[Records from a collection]
******
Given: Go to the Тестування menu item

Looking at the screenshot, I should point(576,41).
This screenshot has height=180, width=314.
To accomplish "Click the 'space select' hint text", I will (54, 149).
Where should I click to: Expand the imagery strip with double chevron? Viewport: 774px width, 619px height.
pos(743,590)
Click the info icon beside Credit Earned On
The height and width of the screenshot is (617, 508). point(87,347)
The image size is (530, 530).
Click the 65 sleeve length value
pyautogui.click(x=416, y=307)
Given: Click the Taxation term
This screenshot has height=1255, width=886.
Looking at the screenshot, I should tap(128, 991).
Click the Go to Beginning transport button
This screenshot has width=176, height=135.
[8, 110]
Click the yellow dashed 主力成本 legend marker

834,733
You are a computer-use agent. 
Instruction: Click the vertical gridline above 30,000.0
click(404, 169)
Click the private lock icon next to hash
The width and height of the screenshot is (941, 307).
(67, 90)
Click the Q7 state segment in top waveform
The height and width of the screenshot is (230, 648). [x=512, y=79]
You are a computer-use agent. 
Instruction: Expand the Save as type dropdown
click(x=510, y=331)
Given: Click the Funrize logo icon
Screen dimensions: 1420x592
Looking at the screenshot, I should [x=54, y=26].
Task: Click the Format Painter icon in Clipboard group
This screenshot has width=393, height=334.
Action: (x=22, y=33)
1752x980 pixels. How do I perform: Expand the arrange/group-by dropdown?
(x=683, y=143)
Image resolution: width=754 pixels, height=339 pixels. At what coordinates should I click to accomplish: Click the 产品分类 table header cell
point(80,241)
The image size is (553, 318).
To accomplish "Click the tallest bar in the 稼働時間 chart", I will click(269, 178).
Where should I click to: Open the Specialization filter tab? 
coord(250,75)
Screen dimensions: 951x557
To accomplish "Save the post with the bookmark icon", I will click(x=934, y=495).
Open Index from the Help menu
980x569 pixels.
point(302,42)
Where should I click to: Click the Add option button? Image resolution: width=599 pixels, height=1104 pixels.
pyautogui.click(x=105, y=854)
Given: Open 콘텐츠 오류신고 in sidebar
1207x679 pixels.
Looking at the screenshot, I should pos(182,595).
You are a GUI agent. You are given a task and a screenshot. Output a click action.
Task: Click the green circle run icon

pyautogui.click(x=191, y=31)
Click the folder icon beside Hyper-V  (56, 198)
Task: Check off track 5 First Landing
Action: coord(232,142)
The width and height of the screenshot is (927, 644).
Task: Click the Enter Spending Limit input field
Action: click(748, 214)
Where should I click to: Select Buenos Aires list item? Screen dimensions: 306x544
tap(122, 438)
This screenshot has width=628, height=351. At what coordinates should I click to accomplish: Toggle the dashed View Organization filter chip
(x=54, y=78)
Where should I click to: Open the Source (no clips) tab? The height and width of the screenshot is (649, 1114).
******
Your objective:
In the records above, find every line that contains the word "will" and copy it.

Solved problem:
To accomplish "Click the 'space select' hint text", I will (54, 149).
To accomplish "Click the tallest bar in the 稼働時間 chart", I will click(269, 178).
To accomplish "Save the post with the bookmark icon", I will click(x=934, y=495).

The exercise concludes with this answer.